Proximal Policy Optimization#

TLDR

  • PPO is one of the most common used algorithms in RL for largely two reasons. This because in my estimation

    • It works

    • John Schulman used is in OpenAI for ChatGPT and lots of folks followed his lead

  • PPO as uses multiple neural nets, or LLMs, to do the reinforcement learning

    • The reference LLM for KL Divergence calculation, a value/critic network for value estimation, and the LLM itself.
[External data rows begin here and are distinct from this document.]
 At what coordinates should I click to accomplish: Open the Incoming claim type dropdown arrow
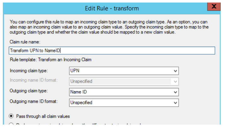point(176,71)
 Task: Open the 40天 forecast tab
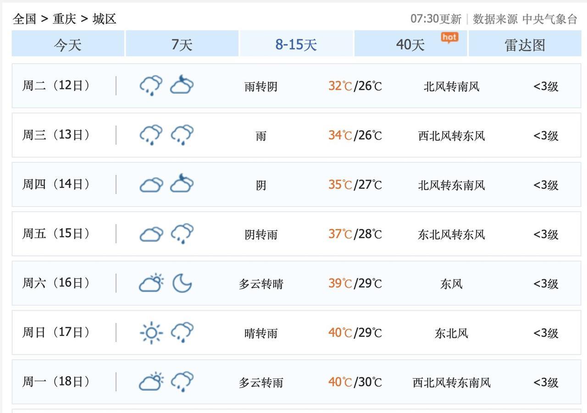pyautogui.click(x=410, y=45)

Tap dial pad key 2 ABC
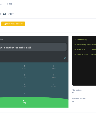(x=24, y=67)
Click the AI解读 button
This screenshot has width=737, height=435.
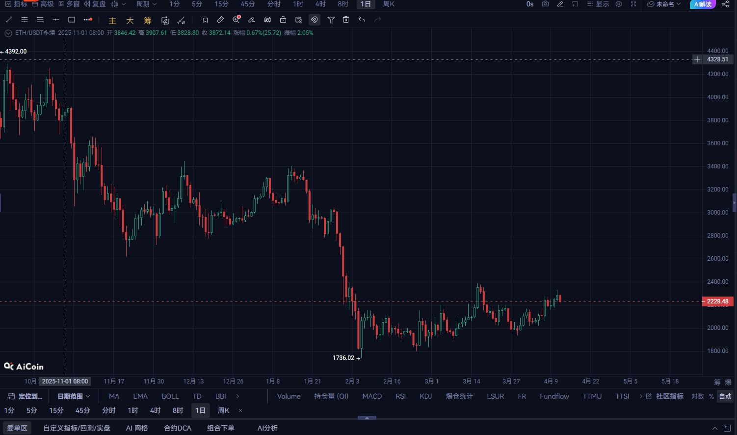703,4
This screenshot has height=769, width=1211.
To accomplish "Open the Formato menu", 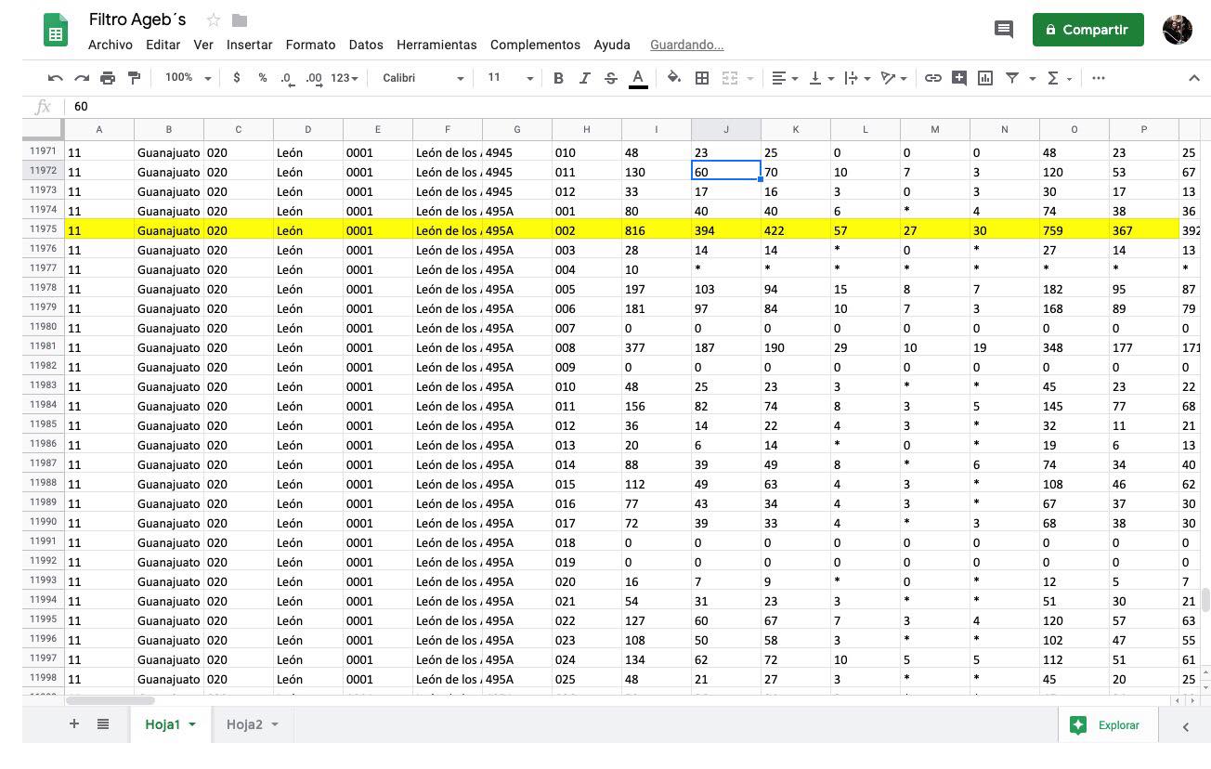I will pos(310,45).
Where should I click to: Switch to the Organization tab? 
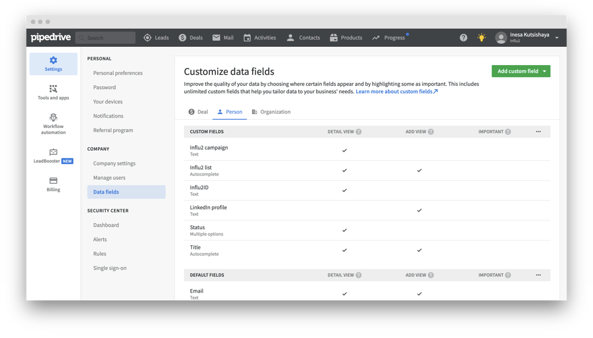tap(271, 112)
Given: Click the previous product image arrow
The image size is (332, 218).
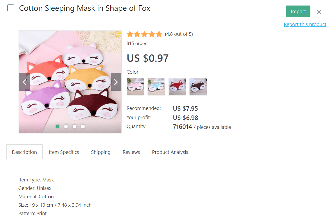Looking at the screenshot, I should click(x=24, y=82).
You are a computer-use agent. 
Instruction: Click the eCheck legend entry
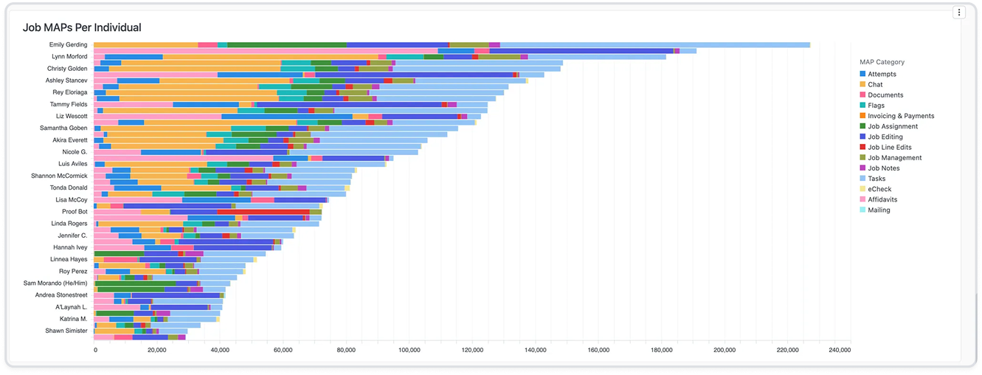click(x=879, y=189)
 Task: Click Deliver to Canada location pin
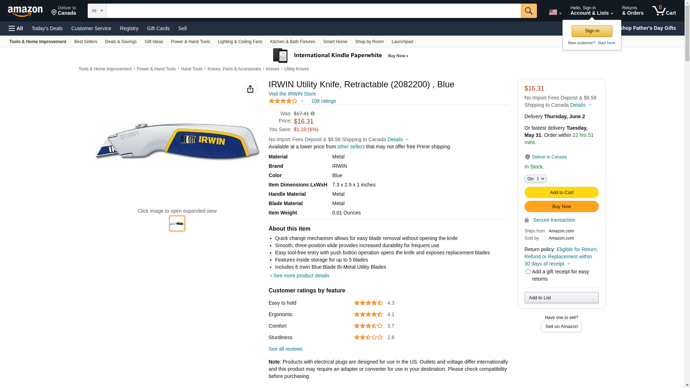527,157
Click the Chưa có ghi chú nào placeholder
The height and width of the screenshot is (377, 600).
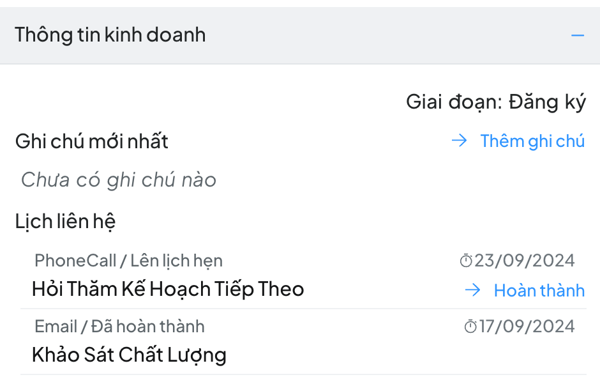(119, 180)
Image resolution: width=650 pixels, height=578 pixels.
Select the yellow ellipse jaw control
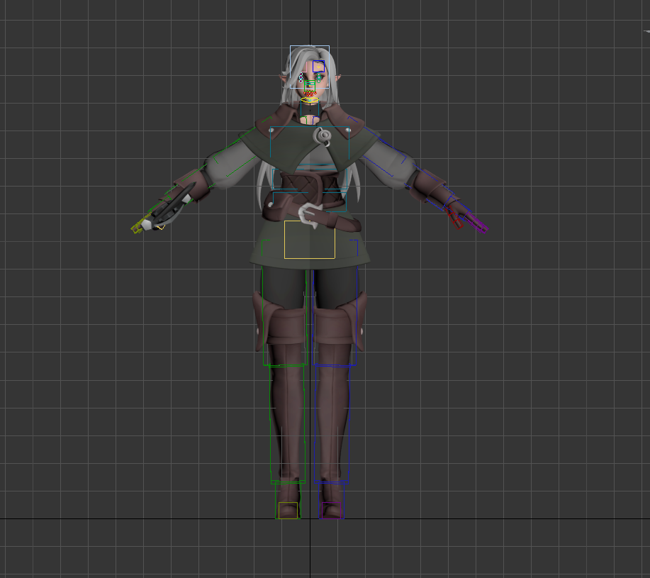click(309, 101)
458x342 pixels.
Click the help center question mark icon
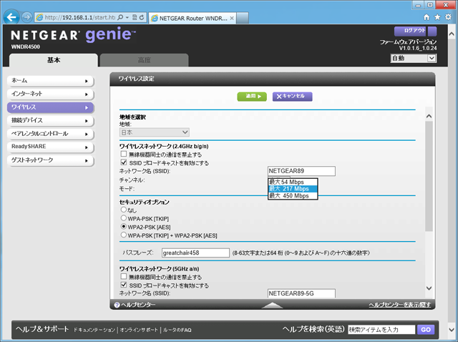(117, 305)
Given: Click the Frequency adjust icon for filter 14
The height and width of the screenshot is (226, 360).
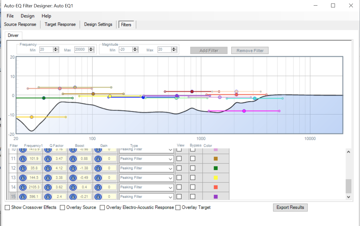Looking at the screenshot, I should pyautogui.click(x=23, y=187).
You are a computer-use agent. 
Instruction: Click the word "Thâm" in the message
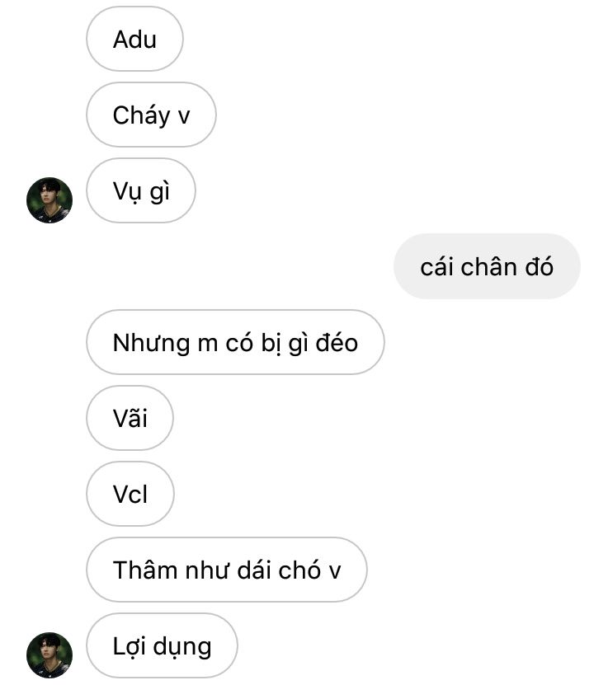click(x=145, y=570)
  • We use PPO to shift Ravin’s diet

Overview#

This notebook runs the PPO training loop. It loads a trained model from our food example. We use that model for both initial policy and reference policy, initializes a critic with the same architecture, and then runs the PPO algorithm to optimize the policy based on a reward signal. PPO was developed by John SchulmanSWD+17 originally on robotics, and Atari games. He then brought it over to OpenAI where it was eventually used in the models there, and from there it become one of the most popular algorithms used in the space of LLMs.

General Architecture#

PPO has four main parts, the trained policy model, anchor, and value networks, and reward function.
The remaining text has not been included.